Problem 1:
In the passage on delayed cabinet appointments in Nigeria, how many states held elections in March?
Problem 2:
Continue the passage on delayed cabinet appointments in Nigeria from its last sentence.

Text block:
════════

Almost one hundred days after winning elections, governors in the 29 states where elections were held in March are yet to appoint commissioners who would make up, not just the states’ executive council, but also form the think tank for the development of the states’ economy and well being of their people.
This strange and ugly state of affairs is, increasingly, becoming a source of worry to many Nigerians and investors. Concerns are mounting because it seems the governors are imitating President Muhammadu Buhari who has not constituted his cabinet, despite daunting challenges that deserve urgent attention.
Although the delay in appointing ministers after he won election in 2015 has been blamed for the alleged lack-lustre performance of the administration in the first tenure, it appears that no lesson was learnt from the losses incurred by that mistake. It is now over four months after winning the presidential election and the Presidency seems to be dawdling on the critical matter.
Nigeria has been accused of always taking delight in pushing itself into the theatre of the absurd, lagging its peers and dragging its growth. Recall that despite having to waste six months before constituting his cabinet, the constituents of the cabinet were not all that fantastic, evoking the question, “Is it all that have taken the President ages to put together?”

════════

Listed entries:

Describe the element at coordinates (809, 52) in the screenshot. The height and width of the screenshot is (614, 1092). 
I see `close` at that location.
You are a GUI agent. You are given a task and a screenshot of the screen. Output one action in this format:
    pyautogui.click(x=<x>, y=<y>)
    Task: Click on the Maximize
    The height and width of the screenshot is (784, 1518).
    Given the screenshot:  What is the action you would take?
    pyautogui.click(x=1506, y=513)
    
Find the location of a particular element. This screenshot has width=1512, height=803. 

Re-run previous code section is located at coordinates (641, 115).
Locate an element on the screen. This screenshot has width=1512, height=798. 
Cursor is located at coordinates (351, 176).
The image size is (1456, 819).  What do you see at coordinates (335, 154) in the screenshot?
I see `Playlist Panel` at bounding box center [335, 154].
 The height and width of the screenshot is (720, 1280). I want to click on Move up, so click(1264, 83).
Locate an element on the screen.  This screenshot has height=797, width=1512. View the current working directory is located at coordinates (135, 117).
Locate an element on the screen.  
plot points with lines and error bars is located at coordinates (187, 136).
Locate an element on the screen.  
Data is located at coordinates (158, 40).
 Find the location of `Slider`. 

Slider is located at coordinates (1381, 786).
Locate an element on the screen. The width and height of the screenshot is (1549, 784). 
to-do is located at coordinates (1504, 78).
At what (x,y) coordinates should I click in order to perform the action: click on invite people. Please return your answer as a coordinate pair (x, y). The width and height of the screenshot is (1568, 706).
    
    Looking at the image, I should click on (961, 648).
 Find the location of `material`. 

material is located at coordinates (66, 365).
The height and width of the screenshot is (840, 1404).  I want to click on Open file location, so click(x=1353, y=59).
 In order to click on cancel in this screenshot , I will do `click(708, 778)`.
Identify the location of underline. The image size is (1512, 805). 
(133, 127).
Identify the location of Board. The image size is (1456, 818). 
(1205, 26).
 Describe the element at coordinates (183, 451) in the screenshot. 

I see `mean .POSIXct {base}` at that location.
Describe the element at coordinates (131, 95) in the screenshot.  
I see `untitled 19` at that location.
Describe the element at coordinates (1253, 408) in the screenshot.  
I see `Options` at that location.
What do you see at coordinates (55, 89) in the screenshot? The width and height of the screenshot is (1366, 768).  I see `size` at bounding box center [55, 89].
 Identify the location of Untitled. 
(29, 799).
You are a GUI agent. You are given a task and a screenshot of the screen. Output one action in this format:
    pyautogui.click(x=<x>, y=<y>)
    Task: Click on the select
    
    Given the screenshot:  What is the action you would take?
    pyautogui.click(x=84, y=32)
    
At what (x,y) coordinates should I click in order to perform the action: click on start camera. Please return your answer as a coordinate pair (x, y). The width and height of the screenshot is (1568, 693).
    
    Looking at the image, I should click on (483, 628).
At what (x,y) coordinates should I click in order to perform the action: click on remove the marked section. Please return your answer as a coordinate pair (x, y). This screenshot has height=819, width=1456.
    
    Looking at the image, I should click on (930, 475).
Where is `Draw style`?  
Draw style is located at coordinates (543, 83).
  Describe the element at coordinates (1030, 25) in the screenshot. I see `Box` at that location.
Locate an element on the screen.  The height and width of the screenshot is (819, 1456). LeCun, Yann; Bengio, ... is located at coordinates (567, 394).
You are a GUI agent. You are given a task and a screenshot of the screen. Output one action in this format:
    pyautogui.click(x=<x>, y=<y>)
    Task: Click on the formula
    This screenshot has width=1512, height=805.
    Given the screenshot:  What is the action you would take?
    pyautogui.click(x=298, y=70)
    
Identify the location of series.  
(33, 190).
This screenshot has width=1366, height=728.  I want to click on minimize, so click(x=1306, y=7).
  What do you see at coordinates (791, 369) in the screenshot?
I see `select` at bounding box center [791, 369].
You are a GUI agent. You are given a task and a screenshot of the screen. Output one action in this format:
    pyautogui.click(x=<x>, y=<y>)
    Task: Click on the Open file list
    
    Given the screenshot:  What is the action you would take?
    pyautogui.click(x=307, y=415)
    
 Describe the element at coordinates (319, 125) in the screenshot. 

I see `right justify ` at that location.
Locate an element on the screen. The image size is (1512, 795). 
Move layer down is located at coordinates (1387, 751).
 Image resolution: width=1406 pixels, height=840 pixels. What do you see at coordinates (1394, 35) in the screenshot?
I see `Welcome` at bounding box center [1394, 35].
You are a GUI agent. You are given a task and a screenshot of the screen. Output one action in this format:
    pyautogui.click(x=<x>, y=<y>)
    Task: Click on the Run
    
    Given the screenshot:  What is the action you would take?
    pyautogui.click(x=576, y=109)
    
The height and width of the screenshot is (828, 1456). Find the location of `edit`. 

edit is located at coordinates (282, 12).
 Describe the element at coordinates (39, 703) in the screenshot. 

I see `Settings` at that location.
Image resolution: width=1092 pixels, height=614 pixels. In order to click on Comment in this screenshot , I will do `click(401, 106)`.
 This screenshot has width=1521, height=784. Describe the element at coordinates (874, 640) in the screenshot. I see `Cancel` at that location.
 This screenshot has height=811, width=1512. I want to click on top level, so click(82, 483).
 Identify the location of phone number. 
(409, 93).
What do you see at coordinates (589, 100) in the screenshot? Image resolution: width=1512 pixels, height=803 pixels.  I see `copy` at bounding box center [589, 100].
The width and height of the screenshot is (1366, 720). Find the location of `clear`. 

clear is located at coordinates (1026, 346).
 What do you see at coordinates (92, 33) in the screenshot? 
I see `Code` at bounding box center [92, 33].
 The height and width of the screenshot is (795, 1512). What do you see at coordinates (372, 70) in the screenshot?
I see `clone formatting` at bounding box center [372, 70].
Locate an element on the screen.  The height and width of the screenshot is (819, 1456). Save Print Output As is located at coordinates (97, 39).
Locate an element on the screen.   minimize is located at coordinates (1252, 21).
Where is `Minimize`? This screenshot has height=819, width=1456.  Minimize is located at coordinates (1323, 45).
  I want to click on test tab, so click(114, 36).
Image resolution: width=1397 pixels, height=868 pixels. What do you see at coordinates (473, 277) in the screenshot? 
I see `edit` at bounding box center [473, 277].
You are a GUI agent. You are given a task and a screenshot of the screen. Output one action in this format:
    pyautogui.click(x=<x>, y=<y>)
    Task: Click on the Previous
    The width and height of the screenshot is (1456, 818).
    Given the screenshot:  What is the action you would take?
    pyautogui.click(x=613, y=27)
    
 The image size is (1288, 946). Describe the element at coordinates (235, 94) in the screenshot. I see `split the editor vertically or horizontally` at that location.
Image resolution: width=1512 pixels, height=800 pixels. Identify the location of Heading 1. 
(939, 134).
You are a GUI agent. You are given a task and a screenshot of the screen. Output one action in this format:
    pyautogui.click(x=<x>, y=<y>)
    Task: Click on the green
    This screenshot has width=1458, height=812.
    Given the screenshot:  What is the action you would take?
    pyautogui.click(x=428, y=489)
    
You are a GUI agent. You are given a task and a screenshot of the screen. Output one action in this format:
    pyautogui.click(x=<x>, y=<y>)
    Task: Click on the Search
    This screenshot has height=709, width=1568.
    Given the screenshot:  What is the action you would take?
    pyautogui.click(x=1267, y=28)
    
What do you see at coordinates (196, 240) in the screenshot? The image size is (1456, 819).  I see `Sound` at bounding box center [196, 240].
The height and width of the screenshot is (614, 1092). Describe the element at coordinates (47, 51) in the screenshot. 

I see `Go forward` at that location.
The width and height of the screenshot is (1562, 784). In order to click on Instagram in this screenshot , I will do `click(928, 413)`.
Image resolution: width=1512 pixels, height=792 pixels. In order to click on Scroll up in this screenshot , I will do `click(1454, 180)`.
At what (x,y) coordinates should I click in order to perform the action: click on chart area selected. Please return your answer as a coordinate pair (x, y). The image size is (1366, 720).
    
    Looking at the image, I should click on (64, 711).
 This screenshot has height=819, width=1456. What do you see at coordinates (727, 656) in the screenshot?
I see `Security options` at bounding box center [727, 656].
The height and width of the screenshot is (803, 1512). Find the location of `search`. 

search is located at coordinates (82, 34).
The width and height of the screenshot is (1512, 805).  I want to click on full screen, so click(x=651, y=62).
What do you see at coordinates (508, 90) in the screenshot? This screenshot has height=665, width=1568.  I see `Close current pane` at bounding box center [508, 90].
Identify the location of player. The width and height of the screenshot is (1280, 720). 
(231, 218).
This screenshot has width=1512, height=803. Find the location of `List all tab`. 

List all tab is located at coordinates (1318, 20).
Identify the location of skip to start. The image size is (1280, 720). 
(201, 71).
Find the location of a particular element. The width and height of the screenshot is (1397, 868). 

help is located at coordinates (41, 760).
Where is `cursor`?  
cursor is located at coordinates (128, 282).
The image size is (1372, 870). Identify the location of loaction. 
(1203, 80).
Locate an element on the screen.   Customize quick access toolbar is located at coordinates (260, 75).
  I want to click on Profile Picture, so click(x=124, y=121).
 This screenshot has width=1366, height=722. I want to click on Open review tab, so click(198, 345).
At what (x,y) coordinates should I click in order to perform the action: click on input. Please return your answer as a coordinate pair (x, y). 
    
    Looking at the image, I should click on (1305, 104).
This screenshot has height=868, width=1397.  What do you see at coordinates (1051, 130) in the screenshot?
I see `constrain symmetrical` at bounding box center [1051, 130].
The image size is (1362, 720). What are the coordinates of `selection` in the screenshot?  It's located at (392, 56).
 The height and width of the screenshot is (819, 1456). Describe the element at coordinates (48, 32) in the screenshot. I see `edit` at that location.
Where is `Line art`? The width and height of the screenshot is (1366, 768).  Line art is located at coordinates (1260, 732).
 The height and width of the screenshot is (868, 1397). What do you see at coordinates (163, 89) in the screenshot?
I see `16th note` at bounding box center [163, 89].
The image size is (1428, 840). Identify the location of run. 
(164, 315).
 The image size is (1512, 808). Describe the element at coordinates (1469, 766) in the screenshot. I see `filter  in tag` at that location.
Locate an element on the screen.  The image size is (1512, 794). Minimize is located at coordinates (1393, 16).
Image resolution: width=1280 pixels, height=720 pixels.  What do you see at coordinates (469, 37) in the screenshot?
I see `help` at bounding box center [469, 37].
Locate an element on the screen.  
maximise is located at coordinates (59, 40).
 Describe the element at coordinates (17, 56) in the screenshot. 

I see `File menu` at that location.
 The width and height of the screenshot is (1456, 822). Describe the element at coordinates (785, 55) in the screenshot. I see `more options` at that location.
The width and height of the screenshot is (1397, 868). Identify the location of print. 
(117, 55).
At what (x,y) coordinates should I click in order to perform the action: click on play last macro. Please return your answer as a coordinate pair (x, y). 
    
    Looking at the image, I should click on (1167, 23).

════════

Task result 1:
29

Task result 2:
Having delayed before, many Nigerians appeared to have accepted it as his style. But the main concern is that it is impacting negatively on the country in all fronts.
Available records show that Australia had election on May 18, won by Scott Morrison, and on May 26, three days before inauguration, he announced his cabinet that was sworn in on May 29. Narendra Modi of India was sworn in on May 30 and, on May 31, he formed his cabinet, just one day after.
Similarly, South Africa had its election on May 8, 2019; inauguration took place on May 25 and on May 29, just four days after, Cyril Ramaphosa, the new president, formed his cabinet. Senegal is a very small African country that had election on February 24. MackySall who won the election was inaugurated on Tuesday, April 2, and the following Monday, May 8, he set up his cabinet.
But in Nigeria, which had its general election on February 23, 2019; there are no ministers yet.
As bad as this is; as deep as it claws into the economy and as frustrating as it looks to potential investors, local and foreign, who are waiting for clarity and policy direction of government, the state governors are all following suit, only differing by the skeletal appointments of aides who, on comparative analysis, are inconsequential for effective governance. Their jobs begin and end at issuing of press statements and running around the corridors of power.
The commissioners that would help the governors to execute their policies in their various states are not in sight.That the delay cuts across all states of the federation including those of the opposition parties and even returning governors, makes matters worse, begging the question as to where the fangs and corrective disposition that define the opposition in a democracy are.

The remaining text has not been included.